Study design: The proportion of patients attending three STD clinics in England between 1994 and 1998 who reattended for treatment of acute STI within 1 year was estimated from Kaplan-Meier failure curves. A Cox proportional hazard model was used to investigate the relation between rate of reattendance with an acute STI and patient characteristics.
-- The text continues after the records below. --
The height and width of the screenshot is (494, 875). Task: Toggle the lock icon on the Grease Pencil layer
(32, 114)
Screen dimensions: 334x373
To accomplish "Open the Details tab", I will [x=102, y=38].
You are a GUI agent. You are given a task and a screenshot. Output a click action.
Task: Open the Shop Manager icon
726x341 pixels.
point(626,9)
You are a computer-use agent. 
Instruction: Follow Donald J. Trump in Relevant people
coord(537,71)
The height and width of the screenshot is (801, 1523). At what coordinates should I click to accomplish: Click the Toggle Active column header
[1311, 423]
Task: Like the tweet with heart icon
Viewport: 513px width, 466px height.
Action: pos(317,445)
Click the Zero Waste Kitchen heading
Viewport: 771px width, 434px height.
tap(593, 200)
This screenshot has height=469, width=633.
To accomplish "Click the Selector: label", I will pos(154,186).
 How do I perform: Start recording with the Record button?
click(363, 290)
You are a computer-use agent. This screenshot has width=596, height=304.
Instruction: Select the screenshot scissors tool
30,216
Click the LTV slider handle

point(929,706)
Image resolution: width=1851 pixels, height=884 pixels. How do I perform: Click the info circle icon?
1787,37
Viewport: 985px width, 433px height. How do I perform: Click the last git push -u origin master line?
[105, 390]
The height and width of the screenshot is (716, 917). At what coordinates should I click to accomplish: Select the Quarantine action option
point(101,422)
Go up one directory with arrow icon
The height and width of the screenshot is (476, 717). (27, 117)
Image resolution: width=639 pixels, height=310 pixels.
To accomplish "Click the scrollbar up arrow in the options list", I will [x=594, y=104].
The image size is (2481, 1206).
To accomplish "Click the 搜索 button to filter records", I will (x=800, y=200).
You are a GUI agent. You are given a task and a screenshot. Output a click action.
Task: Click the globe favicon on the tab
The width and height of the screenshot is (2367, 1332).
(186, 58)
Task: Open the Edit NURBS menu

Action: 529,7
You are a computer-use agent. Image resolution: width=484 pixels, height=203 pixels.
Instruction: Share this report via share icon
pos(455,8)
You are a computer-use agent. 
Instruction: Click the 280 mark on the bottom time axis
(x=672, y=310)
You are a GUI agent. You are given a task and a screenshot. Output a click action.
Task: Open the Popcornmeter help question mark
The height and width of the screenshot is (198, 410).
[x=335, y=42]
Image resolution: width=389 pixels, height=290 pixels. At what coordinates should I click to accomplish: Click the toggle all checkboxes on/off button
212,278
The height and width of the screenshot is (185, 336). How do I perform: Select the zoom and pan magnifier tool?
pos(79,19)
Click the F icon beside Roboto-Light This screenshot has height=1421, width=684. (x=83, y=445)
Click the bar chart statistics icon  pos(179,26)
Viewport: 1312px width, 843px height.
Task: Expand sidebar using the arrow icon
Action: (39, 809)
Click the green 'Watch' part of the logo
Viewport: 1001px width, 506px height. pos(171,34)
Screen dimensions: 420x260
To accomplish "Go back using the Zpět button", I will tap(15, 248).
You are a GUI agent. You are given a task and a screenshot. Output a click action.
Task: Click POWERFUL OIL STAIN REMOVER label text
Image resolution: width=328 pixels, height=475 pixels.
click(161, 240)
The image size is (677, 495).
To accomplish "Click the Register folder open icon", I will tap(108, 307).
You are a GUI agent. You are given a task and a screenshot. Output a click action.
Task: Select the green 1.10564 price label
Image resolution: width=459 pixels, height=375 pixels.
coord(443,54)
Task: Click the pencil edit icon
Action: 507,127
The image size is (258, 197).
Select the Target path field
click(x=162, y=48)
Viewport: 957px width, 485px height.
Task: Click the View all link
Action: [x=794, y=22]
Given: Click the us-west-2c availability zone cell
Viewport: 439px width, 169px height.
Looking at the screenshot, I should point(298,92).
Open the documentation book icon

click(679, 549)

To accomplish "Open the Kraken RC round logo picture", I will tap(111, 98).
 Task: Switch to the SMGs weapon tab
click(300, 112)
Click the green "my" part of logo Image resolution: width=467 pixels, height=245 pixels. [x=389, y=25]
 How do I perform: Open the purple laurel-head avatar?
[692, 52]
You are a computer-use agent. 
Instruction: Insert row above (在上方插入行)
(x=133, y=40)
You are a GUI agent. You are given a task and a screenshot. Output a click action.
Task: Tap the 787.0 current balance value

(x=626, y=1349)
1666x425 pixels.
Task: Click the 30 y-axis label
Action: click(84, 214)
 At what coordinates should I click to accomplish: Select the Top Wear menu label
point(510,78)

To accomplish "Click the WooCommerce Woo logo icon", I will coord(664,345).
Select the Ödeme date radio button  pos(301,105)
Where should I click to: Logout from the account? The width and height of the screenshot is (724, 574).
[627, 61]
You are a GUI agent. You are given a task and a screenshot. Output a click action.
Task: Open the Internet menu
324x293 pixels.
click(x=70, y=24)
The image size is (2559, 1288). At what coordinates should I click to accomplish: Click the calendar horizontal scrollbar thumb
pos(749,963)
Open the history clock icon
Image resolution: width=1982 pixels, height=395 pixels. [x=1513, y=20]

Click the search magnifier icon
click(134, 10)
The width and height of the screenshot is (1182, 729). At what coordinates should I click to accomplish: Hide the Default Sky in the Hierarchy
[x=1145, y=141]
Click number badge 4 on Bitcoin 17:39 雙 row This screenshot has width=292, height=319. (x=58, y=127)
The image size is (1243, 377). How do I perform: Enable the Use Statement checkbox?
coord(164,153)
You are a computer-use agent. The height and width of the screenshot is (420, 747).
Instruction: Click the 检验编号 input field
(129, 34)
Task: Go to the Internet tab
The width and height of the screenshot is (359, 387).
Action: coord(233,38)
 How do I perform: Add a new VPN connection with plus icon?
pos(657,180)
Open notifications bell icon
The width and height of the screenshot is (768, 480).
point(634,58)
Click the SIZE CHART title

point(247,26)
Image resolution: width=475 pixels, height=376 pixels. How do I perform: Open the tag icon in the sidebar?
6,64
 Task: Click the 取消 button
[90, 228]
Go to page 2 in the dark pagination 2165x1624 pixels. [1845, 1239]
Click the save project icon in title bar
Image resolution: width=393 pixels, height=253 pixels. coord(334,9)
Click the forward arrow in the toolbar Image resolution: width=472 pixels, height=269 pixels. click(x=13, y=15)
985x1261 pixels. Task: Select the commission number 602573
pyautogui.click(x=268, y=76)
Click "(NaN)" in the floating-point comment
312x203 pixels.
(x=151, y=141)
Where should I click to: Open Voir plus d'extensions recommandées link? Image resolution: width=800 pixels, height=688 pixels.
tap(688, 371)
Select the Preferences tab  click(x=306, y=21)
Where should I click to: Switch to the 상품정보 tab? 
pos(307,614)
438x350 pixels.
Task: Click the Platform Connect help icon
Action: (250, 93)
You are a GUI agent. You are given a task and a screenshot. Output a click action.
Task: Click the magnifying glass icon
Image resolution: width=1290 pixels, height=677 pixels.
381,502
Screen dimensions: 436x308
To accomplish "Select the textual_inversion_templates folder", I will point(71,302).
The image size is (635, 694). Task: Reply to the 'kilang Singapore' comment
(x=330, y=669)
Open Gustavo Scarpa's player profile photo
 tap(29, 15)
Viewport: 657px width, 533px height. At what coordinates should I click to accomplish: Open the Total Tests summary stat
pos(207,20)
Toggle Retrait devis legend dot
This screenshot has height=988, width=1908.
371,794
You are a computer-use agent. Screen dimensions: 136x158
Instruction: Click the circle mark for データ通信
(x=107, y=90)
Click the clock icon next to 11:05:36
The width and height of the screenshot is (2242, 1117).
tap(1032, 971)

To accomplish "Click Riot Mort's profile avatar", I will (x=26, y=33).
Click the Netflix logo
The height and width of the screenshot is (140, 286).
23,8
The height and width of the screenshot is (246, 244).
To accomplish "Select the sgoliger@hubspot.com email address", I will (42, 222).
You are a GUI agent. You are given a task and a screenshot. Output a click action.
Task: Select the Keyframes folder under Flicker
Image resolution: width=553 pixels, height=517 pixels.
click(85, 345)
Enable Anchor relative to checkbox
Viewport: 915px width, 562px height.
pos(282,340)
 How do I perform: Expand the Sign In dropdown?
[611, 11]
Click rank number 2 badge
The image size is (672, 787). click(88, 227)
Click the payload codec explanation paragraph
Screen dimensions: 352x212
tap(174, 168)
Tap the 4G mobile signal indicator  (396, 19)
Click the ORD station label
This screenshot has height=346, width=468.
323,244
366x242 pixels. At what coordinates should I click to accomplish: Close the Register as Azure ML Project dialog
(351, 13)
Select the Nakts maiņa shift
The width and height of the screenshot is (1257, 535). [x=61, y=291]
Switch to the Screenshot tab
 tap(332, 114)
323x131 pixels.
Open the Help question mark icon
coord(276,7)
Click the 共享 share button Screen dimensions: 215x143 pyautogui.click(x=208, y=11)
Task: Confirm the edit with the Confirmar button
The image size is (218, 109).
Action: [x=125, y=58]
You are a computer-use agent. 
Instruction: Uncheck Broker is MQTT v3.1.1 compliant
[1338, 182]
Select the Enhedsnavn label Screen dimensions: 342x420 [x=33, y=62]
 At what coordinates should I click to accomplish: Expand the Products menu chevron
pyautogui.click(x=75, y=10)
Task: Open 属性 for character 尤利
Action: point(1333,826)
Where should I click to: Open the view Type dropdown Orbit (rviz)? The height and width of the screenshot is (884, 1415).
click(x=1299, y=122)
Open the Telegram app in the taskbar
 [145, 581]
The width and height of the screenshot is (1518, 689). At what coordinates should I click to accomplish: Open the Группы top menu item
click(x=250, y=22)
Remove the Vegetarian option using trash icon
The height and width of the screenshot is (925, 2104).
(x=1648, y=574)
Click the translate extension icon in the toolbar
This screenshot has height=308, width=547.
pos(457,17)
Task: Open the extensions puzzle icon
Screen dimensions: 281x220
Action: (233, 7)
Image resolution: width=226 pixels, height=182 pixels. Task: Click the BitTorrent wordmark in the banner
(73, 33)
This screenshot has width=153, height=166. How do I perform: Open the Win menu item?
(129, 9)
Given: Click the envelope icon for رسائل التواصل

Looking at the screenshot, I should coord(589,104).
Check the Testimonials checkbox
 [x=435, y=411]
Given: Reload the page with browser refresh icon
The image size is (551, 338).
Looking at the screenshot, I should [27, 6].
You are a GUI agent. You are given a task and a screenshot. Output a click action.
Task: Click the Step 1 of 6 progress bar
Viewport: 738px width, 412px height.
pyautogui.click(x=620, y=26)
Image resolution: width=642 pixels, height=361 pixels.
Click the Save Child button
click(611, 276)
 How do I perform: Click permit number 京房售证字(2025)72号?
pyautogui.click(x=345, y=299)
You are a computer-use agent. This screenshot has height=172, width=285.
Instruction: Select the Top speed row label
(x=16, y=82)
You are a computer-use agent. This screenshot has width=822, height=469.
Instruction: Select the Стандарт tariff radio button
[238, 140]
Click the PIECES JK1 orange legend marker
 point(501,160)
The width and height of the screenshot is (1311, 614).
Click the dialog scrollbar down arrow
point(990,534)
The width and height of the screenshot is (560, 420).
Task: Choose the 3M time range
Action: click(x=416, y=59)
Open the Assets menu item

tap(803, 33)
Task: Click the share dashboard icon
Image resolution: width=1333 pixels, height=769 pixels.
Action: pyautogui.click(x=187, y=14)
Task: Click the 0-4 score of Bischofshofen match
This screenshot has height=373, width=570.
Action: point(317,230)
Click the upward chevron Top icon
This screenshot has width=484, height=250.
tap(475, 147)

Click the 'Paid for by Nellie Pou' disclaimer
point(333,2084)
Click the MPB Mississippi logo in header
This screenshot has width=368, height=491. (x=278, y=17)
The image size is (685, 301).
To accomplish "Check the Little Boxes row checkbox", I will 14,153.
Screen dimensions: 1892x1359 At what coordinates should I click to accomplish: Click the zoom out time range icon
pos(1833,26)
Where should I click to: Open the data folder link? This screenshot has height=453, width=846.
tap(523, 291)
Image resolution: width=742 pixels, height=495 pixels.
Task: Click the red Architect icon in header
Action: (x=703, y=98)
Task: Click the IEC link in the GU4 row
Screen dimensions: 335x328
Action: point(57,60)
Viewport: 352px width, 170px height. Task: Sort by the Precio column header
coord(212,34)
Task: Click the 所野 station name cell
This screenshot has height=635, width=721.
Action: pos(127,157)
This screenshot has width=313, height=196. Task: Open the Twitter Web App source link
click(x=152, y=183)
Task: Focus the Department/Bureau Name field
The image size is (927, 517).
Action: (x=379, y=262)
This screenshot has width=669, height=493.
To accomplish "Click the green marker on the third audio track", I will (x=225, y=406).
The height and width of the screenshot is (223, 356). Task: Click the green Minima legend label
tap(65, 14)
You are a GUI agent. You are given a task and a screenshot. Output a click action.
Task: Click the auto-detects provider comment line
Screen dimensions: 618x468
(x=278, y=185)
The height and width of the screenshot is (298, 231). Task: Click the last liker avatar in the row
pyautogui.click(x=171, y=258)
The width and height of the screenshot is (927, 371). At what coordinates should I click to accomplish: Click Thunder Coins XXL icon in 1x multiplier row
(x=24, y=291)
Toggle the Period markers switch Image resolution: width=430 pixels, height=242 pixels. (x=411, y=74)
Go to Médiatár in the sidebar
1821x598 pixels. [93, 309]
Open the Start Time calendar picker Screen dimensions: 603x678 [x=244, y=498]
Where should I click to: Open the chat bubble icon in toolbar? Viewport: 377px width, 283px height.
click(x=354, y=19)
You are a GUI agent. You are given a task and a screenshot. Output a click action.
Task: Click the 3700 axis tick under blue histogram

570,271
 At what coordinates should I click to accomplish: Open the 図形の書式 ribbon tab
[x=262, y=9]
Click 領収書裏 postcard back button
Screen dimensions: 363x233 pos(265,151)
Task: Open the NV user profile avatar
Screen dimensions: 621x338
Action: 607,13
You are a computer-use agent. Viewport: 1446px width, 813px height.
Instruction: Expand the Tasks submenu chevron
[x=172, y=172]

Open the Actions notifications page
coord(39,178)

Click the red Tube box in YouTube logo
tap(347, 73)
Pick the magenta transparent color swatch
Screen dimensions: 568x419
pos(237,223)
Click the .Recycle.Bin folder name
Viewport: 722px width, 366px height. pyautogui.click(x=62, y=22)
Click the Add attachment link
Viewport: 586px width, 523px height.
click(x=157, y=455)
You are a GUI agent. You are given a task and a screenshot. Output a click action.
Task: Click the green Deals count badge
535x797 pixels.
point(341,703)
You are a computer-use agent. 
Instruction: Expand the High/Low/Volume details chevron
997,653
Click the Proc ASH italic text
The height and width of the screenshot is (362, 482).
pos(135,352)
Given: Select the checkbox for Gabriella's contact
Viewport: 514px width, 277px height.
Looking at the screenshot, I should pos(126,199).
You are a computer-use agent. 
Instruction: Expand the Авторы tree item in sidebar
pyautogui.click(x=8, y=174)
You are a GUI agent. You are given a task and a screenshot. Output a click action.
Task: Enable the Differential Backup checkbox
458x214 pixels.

Results: Of the 17,466 patients presenting at an STD clinic with an acute STI, 14% reattended for treatment of an STI within 1 year. Important determinants of reinfection were age, sexual orientation, and ethnicity: 20% of 12- to 15-year-old females (adjusted hazard ratio [HR], 1.90; CI, 1.13-3.18, compared with 20- to 24-year-old females), 22% of homosexual men (adjusted HR, 1.30; CI, 1.07-1.58, compared with heterosexual men), and 25% of black Caribbean attendees (adjusted HR, 1.87; CI, 1.63-2.13, compared with whites) reattended for treatment of acute STI within 1 year. In addition, 21% of those with a history of STI (adjusted HR, 1.42; CI, 1.28-1.59, compared with those with no history of STI) and 17% of individuals reporting three or more partners in the recent past (adjusted HR, 1.53; CI, 1.34-1.73, compared with those with one partner) reattended for treatment of an acute STI within 1 year.
Conclusions: In this STD clinic population, teenage females, homosexual men, black Caribbean attendees, individuals with a history of STI, and those reporting high rates of sexual partner change repeatedly re-presented with acute STIs. Directing enhanced STD clinic-based interventions at these groups may be an effective strategy for STI control.